Screenshot and document pointing data:
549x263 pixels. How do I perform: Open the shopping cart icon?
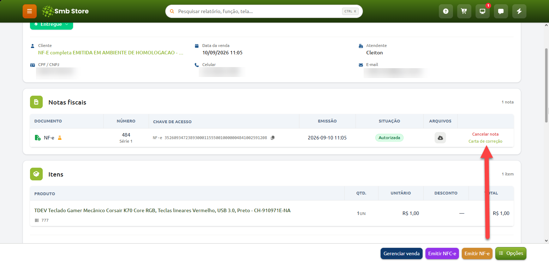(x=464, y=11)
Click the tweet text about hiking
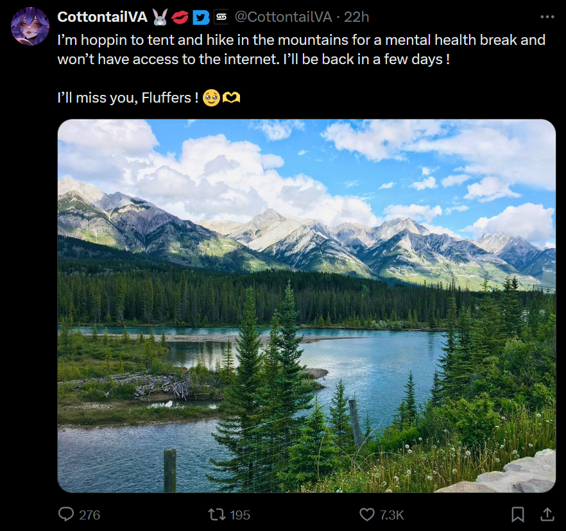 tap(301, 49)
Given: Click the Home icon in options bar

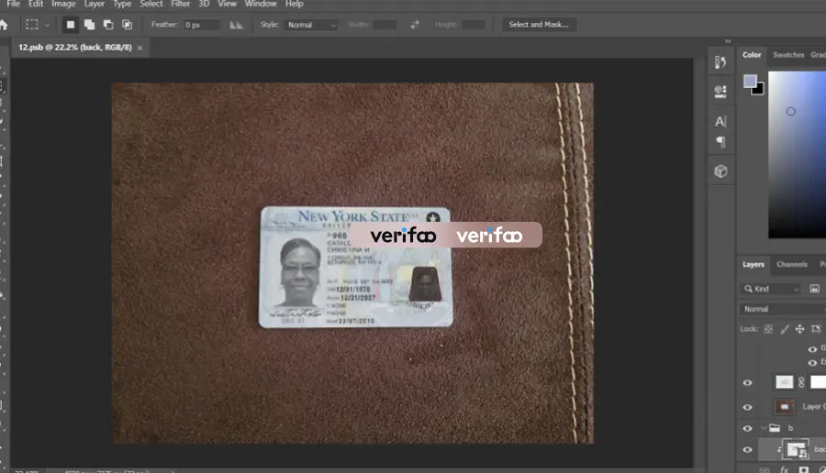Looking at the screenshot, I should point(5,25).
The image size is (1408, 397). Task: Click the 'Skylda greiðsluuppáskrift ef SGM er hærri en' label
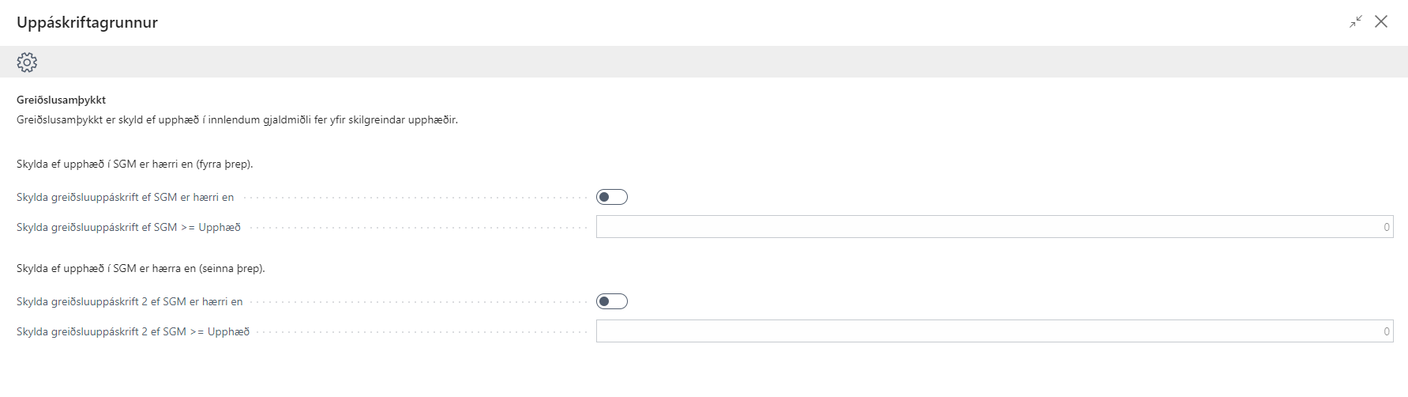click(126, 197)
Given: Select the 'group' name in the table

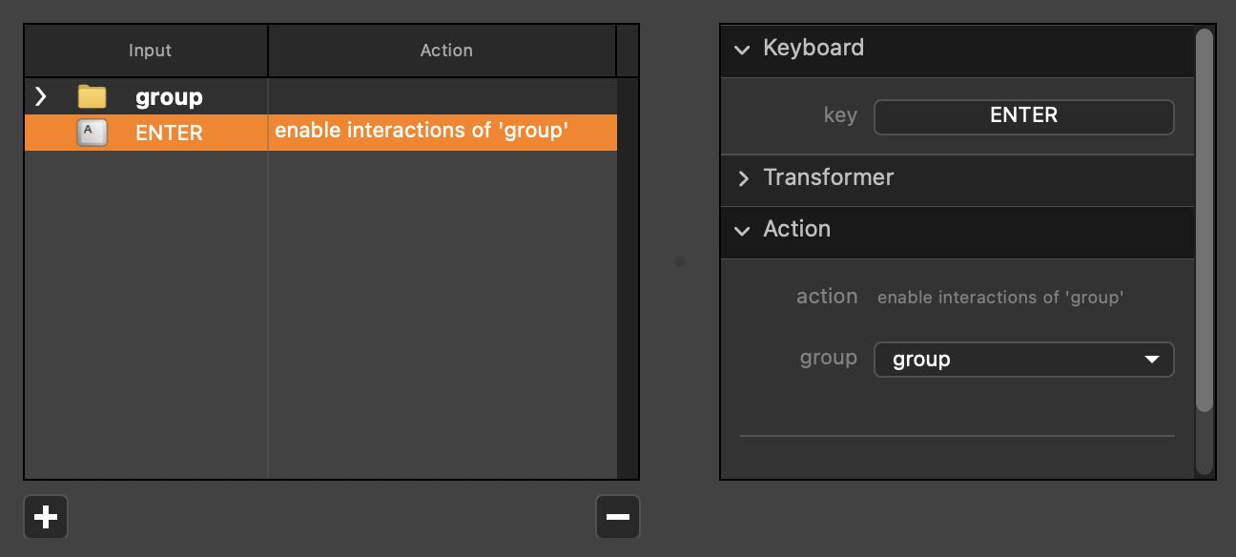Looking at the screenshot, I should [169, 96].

The request: Can you rewrite all the records above with each "Given" swapped for "Prompt", keeping everything else unchanged and leaving the pictures out of your answer?

Reply:
549x263 pixels. How do I perform: Open the shopping cart icon?
(x=464, y=11)
Click the tweet text about hiking
 tap(301, 49)
Prompt: Click the Home icon in options bar

Looking at the screenshot, I should point(5,25).
The image size is (1408, 397). Task: Click the 'Skylda greiðsluuppáskrift ef SGM er hærri en' label
click(126, 197)
Prompt: Select the 'group' name in the table

Looking at the screenshot, I should [169, 96].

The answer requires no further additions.